How My Practice Has Changed
Throughout the last seventeen years my symptoms and flare ups have changed dramatically. It has caused my treatments, daily routine and even my career paths to change and adapt. What worked for me ten years ago, six months, even a week ago might not work for me right now. It is one of the reasons I am so grateful that I found this practice. I am only human and I lose my shit just like everyone else but for the most part it keeps me calm. I have learned the importance of being quiet and listening to my body – knowing when to slow down and when to kick it up a notch.
The gymnast in me loved the idea of arm balances and inversions and having flexible enough hips and hamstrings that I could get my legs behind my head.
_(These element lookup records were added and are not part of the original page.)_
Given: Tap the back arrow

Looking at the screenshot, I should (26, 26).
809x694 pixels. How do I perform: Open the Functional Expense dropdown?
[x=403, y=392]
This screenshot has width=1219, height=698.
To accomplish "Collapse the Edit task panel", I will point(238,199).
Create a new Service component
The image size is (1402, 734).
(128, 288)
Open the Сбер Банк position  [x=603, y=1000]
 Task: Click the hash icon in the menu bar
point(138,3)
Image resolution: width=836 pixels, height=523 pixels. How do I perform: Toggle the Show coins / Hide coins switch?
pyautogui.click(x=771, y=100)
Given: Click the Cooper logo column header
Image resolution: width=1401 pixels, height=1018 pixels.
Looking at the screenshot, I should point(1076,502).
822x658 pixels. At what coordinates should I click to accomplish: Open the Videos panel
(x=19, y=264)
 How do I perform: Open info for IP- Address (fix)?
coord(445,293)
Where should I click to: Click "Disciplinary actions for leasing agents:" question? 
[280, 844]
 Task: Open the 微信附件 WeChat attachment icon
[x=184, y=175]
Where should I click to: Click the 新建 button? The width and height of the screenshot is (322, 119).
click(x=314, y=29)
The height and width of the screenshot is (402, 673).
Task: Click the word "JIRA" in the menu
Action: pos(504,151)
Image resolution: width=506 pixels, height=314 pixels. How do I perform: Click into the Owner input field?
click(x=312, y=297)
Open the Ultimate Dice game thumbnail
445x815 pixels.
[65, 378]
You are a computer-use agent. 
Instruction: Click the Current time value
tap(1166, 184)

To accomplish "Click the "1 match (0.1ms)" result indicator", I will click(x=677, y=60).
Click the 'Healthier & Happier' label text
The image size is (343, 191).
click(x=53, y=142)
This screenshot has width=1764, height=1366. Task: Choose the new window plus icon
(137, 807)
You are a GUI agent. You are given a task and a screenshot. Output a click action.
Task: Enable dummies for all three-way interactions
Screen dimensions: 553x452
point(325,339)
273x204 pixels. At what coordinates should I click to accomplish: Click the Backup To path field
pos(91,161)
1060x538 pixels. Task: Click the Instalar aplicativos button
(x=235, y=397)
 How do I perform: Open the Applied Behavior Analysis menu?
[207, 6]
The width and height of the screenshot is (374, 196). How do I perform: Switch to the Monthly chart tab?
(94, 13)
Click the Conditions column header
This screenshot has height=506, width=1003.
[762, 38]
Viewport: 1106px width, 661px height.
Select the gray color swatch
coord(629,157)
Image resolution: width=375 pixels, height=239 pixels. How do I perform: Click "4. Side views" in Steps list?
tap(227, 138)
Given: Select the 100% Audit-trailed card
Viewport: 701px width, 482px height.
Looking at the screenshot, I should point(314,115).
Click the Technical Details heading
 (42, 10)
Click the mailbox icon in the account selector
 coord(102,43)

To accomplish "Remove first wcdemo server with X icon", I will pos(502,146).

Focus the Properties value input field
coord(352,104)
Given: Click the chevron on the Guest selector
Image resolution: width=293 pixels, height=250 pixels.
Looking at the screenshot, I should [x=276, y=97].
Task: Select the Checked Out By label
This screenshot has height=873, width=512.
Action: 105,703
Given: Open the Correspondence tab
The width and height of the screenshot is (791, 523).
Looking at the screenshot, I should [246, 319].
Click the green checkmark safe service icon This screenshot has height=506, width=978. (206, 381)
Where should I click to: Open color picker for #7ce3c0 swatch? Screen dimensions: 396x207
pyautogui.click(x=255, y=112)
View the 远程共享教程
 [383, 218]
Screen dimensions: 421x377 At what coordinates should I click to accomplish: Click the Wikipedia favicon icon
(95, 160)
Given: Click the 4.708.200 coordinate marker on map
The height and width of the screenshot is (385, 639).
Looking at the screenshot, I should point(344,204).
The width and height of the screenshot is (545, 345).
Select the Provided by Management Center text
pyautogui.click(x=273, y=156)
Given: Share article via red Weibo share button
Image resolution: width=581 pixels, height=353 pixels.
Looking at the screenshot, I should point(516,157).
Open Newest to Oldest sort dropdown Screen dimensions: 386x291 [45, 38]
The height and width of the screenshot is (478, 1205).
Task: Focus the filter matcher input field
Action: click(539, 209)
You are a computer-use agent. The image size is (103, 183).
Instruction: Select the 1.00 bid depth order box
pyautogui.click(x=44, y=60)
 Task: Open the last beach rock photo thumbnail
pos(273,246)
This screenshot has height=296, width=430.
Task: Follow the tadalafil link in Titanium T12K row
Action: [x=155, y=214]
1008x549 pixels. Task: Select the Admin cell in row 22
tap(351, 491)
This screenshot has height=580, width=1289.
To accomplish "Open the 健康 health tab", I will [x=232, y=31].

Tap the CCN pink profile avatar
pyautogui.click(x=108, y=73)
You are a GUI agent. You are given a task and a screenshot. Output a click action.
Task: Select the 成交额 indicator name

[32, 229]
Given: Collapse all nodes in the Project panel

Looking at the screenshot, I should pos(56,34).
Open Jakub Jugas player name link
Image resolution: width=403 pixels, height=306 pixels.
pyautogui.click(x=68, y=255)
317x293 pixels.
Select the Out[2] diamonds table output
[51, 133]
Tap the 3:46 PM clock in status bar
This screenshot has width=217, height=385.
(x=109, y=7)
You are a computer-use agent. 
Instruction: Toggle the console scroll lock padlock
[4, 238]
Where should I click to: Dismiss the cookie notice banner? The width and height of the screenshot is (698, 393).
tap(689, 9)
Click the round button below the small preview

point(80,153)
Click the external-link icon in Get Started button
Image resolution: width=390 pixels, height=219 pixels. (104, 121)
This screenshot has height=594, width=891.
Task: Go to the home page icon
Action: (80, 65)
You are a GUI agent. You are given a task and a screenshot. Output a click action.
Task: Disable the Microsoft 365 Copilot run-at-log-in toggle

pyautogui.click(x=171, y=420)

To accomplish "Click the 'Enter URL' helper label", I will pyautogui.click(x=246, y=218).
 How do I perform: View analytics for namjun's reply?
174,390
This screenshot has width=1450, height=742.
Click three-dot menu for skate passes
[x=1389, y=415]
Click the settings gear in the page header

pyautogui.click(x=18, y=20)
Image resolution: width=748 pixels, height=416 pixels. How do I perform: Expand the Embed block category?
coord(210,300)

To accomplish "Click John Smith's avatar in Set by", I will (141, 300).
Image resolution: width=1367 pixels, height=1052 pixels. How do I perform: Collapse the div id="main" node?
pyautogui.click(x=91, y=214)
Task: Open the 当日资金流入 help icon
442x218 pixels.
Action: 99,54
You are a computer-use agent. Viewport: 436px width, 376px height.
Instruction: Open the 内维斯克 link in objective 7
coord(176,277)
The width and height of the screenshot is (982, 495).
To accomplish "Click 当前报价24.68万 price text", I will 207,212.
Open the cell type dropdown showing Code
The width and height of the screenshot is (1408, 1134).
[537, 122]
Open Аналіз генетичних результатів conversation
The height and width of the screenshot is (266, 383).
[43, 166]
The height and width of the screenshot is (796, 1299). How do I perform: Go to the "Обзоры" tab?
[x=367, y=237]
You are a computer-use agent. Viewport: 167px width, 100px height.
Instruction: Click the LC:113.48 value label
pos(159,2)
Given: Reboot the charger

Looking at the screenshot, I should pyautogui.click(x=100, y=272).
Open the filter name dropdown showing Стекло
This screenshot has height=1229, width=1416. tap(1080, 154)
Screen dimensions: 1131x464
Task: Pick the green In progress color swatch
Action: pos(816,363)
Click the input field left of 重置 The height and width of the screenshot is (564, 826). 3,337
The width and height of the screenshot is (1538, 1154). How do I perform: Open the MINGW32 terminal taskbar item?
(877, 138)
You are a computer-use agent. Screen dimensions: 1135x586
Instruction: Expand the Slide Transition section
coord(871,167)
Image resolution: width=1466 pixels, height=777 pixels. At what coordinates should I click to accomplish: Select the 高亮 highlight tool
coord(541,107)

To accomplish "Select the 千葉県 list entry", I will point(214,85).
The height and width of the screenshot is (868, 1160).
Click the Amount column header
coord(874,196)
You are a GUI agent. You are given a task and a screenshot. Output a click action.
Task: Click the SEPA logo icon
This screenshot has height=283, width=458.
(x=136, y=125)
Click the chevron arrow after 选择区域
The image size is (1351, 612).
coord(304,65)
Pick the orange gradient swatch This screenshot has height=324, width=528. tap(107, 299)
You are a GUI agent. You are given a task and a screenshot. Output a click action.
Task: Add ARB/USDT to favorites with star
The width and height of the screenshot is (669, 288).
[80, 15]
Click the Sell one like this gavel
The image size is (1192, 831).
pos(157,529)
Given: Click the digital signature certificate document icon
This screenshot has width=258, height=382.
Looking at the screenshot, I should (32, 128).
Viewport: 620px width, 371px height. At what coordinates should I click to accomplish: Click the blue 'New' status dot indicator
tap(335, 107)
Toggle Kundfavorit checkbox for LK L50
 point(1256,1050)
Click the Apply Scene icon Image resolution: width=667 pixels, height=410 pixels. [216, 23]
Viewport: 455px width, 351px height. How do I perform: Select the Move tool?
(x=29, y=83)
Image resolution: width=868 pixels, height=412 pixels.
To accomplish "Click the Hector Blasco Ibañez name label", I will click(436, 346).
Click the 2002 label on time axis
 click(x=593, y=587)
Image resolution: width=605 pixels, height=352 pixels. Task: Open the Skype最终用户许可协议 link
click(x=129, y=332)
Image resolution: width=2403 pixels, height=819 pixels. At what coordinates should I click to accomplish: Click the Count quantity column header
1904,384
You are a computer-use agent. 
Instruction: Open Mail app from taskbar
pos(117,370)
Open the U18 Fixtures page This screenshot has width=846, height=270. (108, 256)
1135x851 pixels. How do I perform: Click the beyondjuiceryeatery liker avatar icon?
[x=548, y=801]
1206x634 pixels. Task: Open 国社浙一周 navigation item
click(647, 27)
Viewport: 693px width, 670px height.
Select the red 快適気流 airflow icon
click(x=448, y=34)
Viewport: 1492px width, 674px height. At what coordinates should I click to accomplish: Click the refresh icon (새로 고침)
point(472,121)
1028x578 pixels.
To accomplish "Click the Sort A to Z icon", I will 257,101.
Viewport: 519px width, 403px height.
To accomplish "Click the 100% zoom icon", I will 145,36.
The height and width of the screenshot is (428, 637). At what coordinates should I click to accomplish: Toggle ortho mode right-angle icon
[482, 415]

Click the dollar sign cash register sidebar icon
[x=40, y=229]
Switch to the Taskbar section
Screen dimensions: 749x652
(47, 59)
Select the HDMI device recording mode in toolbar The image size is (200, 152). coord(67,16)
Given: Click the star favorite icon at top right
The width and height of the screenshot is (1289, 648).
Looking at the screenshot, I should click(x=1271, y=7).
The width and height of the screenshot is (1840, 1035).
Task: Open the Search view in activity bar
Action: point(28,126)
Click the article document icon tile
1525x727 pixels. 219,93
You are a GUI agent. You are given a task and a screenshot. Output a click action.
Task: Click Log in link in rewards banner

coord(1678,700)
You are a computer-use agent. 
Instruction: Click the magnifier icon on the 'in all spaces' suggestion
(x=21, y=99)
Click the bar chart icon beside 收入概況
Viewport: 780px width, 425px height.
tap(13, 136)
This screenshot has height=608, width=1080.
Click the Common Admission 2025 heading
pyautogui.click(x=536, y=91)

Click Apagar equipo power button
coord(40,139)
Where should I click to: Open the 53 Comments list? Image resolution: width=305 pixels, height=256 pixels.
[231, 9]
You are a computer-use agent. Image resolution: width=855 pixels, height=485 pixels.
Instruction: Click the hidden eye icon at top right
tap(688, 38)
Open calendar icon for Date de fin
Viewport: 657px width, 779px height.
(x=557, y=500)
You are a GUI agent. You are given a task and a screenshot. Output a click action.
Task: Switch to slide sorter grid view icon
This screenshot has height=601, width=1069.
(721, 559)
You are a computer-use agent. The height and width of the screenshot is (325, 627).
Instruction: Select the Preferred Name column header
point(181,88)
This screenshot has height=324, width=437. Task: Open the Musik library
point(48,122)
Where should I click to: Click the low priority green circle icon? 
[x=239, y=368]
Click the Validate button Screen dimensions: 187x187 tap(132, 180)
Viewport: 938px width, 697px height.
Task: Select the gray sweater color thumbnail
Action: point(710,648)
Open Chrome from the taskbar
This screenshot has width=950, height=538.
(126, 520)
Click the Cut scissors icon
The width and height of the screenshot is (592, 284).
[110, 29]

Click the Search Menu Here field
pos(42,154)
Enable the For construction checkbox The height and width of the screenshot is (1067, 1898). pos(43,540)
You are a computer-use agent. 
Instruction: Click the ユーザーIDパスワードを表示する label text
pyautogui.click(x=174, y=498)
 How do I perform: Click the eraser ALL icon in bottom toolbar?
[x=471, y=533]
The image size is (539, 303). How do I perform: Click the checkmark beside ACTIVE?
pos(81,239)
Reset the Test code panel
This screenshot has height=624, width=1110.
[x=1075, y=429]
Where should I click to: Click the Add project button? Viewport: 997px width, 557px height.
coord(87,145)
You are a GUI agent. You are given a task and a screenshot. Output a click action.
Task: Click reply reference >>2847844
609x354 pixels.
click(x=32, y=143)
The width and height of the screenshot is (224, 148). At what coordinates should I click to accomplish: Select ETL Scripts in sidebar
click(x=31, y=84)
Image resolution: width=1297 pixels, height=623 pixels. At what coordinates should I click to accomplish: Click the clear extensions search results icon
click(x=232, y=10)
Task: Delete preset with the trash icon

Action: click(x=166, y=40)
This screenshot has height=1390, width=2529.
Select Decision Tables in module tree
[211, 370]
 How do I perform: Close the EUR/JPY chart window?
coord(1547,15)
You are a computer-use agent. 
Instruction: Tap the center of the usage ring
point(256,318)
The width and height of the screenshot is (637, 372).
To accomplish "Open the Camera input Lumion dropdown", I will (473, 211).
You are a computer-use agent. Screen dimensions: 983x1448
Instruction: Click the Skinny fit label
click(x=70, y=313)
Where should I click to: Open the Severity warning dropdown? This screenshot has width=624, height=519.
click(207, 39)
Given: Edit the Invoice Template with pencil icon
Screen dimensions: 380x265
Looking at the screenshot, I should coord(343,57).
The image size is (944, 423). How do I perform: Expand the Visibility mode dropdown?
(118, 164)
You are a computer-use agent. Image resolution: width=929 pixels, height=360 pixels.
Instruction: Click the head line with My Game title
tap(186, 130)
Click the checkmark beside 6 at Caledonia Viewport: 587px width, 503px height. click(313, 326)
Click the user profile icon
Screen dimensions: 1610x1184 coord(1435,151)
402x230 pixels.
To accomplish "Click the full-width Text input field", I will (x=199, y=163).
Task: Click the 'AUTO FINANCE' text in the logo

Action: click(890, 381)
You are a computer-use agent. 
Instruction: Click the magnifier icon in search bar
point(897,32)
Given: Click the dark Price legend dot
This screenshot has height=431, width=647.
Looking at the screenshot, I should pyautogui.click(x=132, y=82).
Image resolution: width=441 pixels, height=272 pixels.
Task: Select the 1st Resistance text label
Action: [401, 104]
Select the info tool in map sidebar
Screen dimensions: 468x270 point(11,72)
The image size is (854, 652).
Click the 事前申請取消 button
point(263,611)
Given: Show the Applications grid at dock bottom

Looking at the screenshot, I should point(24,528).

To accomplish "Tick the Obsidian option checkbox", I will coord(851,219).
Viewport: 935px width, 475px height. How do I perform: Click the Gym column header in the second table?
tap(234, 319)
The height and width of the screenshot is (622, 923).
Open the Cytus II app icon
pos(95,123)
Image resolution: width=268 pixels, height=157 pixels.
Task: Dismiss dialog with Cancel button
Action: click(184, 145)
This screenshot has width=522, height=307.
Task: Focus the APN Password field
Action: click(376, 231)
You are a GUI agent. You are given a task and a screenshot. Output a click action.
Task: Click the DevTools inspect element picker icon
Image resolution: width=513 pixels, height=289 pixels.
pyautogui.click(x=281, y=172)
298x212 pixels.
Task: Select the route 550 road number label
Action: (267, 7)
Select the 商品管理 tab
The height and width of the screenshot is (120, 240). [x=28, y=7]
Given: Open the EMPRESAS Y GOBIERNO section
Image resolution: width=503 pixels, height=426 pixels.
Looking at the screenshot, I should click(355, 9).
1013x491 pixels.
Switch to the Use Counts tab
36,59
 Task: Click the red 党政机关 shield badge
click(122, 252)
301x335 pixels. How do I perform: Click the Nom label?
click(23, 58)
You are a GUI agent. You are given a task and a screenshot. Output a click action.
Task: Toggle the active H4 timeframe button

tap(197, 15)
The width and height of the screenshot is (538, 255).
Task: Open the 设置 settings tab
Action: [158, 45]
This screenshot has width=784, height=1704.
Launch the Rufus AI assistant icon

And there was a part of me in the beginning of my practice that wanted to prove that even with my health issues I could still do those beautiful poses. But yoga isn’t about getting that perfect Instagram picture, it’s a spiritual practice about self realization. It’s about taking care of yourself mind, body and soul. I have learned that there is so much beauty in simplicity and it’s amazing the things you learn about yourself when you move slow and breathe deep.